FDA robs Americans of personal liberty

mccleveThe American diet has been problematic for over two decades now. Health reform is being pushed from every direction, from Michelle Obama's "Let's Move" campaign to President Barack Obama's Affordable Care Act, but it doesn’t seem to be working. Obesity rates and diet-related diseases have never been more prevalent.

Nutritionists constantly come up with the “secret” to superb health. The idea of perfect health through a diet is ludicrous. The hundreds upon thousands of diet fads are all moneymaking schemes for large corporate companies with impressive marketing skills. The amount of money spent on unused workout equipment in this country is astounding.

People fling their money at a program that is supposed to take away their excess fat and magically make them healthier. The real problem is people are not willing to work for a lifestyle change.



Health is something that requires more than an hour at the gym every once in a while. And it has very little to do with being thin. Weight can definitely be correlated with health — but there is more to it.

The FDA’s recent decision to require modifications to food labels in the U.S. is a movement that people see as a positive change. While the labels won’t necessarily make a negative change, they aren’t beneficial to anyone.

The new labels will be enhanced and easier to read because the calorie content will be bolded. Serving sizes will be adjusted to the average American serving, instead of dividing a soda into three.

While the adjustment of serving sizes will hold people more accountable to their true calorie, fat and sugar intake, it doesn’t mean anyone will be more likely to actually read the labels now.

In fact, being shown the true content may make people more likely to avoid reading the labels, which nobody does now anyway.

The FDA hasn’t made many modifications to the overall American health situation over the last 20 years. This seems to be a way to show it accepts some responsibility for rising obesity and childhood diabetes rates.

Reality is, though, that labels will inadvertently be pointless. It will take years for this to actually make a difference.

The money they are going to spend on a project like this could be used for reform projects and educational programs for those less likely to access health information and programs.

Funds could also be used in marketing projects that support natural foods in place of processed and packaged goods.

So much of the way Americans depict food is mental and arguably based on social acceptability. Walking around eating a bag of chips is ordinary, but walking around eating a carrot might seem weird to many of us.

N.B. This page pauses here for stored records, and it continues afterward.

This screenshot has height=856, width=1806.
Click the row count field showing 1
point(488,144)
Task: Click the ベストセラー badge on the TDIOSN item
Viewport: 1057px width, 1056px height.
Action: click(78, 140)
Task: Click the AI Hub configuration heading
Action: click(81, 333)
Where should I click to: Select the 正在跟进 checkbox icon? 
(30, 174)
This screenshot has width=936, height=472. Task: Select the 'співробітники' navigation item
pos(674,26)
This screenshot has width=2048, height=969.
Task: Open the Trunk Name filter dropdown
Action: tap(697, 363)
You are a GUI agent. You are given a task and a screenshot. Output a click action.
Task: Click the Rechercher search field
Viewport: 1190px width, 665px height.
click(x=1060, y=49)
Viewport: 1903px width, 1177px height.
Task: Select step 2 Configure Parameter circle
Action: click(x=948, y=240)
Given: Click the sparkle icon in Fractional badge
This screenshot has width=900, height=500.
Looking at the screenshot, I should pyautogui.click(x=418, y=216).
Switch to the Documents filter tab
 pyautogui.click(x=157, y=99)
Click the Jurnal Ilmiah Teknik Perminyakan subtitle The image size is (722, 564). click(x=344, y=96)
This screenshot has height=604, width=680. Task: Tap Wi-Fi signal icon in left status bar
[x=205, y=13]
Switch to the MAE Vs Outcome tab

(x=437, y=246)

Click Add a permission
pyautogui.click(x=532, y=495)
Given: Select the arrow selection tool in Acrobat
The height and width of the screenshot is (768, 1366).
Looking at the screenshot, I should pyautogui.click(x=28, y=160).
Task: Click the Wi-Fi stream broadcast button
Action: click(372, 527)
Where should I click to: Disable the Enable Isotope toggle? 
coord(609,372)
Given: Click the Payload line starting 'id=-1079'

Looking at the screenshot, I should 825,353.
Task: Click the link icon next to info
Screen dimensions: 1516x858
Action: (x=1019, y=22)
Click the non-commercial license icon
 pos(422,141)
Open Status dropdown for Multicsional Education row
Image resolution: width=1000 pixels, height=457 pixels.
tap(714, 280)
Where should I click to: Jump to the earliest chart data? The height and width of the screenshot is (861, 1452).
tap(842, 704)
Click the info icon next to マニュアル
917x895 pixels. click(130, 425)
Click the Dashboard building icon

The entire food industry would need to make major modifications in order to put a halt on the frightening health future the people of this country are headed towaed. This includes FDA as well as restaurants' quality of food.

Of course, these changes will never happen unless the demand for them occurs. These corporations work on supply and demand and, like any company, they produce the foods we demand.

Such a minuscule change will essentially do nothing for the American people. It will help the FDA’s image by finally doing something to contribute to American’s health.